### Page text

By: Belinda Aycrigg
They say show don’t tell…
A complete fledging in the world of novel writing, my first tentative attempt, as Siobhan Harvey my mentor at AUT pointed out, did not even merit the label 'first draft'. It was simply extended notes, strung like Christmas lights from one plot point to the next. The next draft was not much better, certainly not eligible to be entered for a Masters degree.
After a brief freak out, it was back to the drawing board for an intense marathon to get the thing nailed within the already extended timeframe. Eventually it was time for the final verdict. With some trepidation, I entered Siobhan's study and sat watching her face for tell tale signs… But… Hallelujah! She smiled! This time my fledgling novel was deemed, if not brilliant, at least adequate. I leapt out of my chair and almost flung my arms around my poor mentor (who to be fair had given much of her summer holidays to reading my tome).
So what made the difference?
I remember Siobhan with a pained look on her face, previously pleading with me to expand my notes; there was far too much telling. What I needed to do was focus on individual episodes, anchoring the story to reality, to specifics, to particular events revealed by the actions and interactions of the characters. I needed to expand my telling into full blow- by- blow scenes. I needed to show not tell.

### Stored data
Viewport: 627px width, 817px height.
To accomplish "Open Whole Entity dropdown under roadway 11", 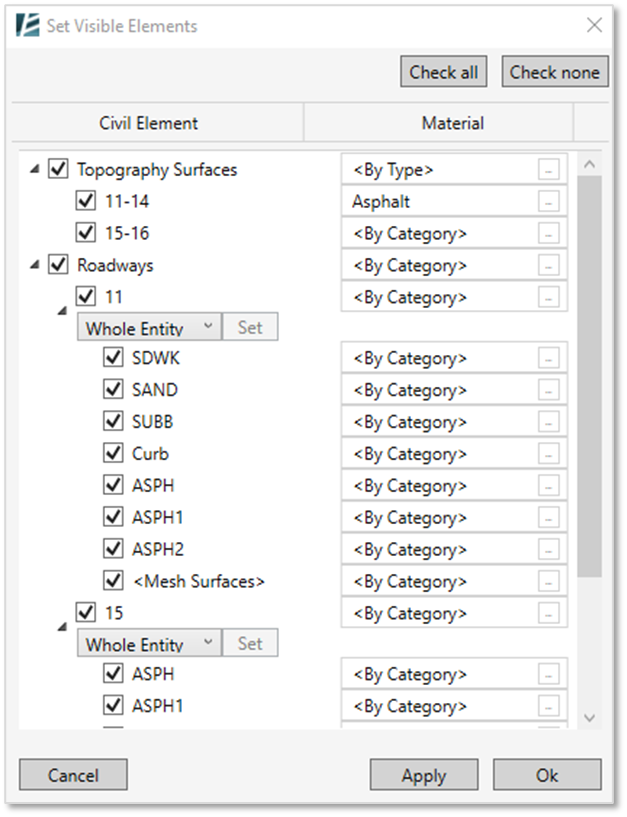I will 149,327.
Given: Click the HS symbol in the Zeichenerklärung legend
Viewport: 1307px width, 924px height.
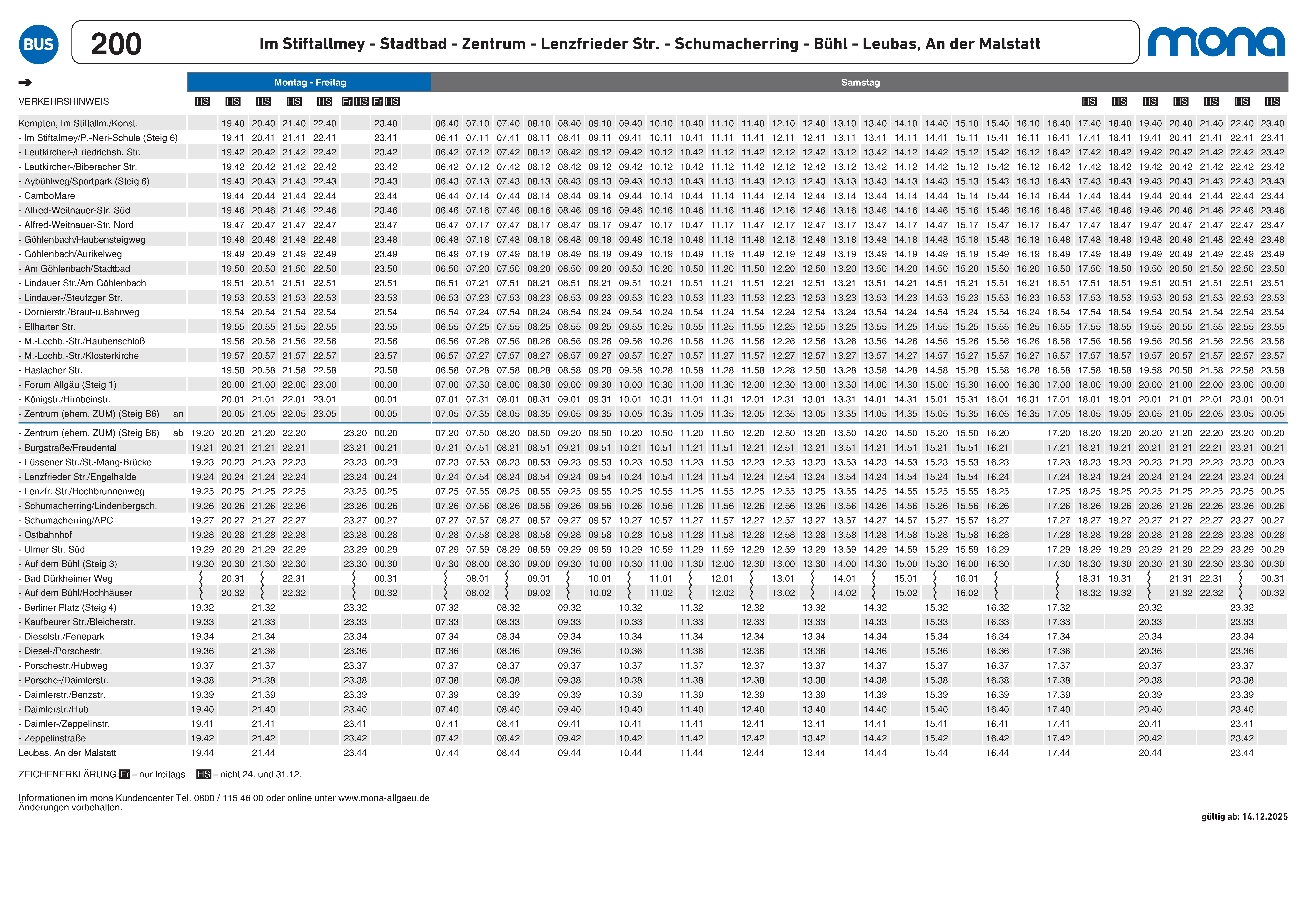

...

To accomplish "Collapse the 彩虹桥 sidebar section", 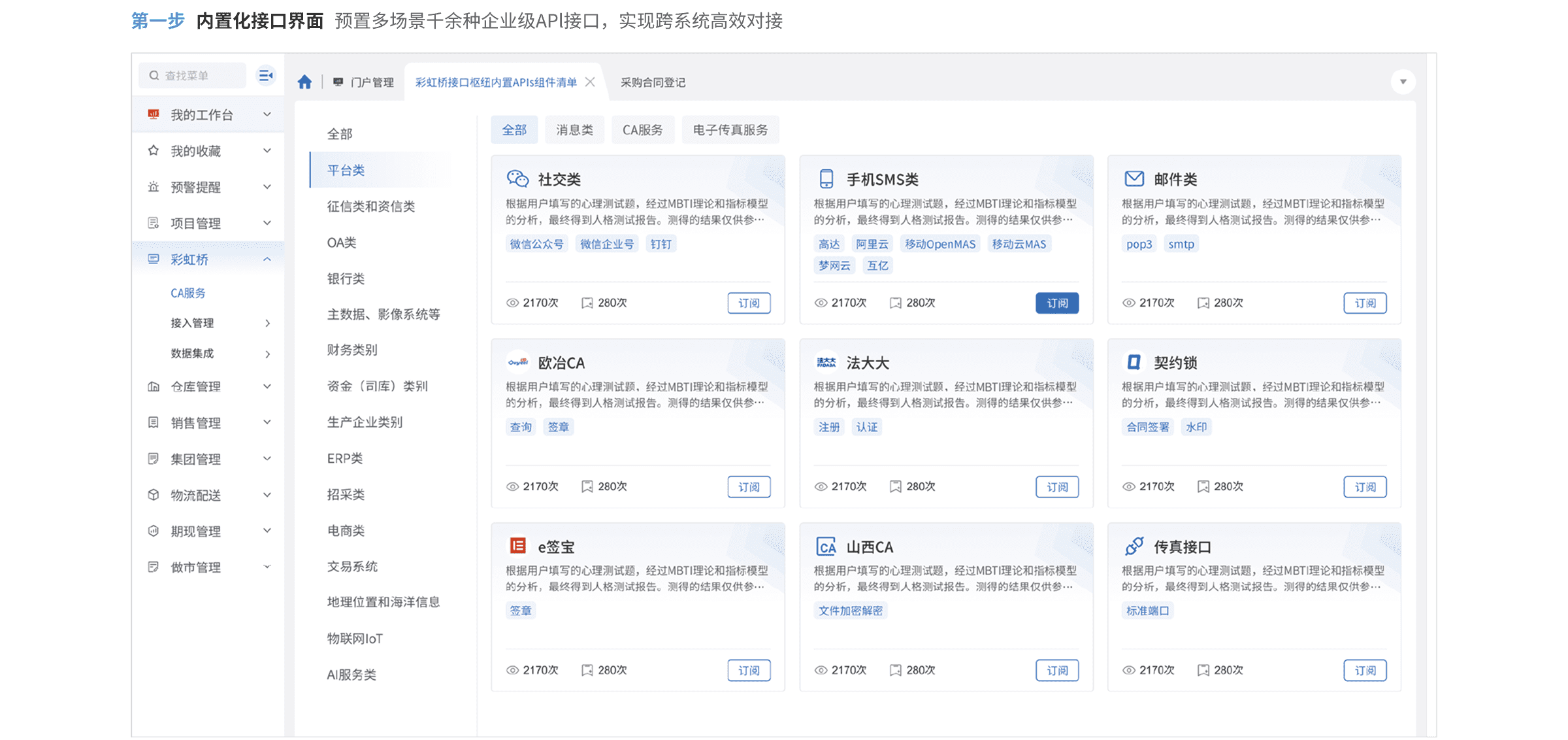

### Task brief
Write out the whole piece on learning to show rather than tell in novel writing, word for word.

### Answer for this exercise
By: Belinda Aycrigg
They say show don’t tell…
A complete fledging in the world of novel writing, my first tentative attempt, as Siobhan Harvey my mentor at AUT pointed out, did not even merit the label 'first draft'. It was simply extended notes, strung like Christmas lights from one plot point to the next. The next draft was not much better, certainly not eligible to be entered for a Masters degree.
After a brief freak out, it was back to the drawing board for an intense marathon to get the thing nailed within the already extended timeframe. Eventually it was time for the final verdict. With some trepidation, I entered Siobhan's study and sat watching her face for tell tale signs… But… Hallelujah! She smiled! This time my fledgling novel was deemed, if not brilliant, at least adequate. I leapt out of my chair and almost flung my arms around my poor mentor (who to be fair had given much of her summer holidays to reading my tome).
So what made the difference?
I remember Siobhan with a pained look on her face, previously pleading with me to expand my notes; there was far too much telling. What I needed to do was focus on individual episodes, anchoring the story to reality, to specifics, to particular events revealed by the actions and interactions of the characters. I needed to expand my telling into full blow- by- blow scenes. I needed to show not tell.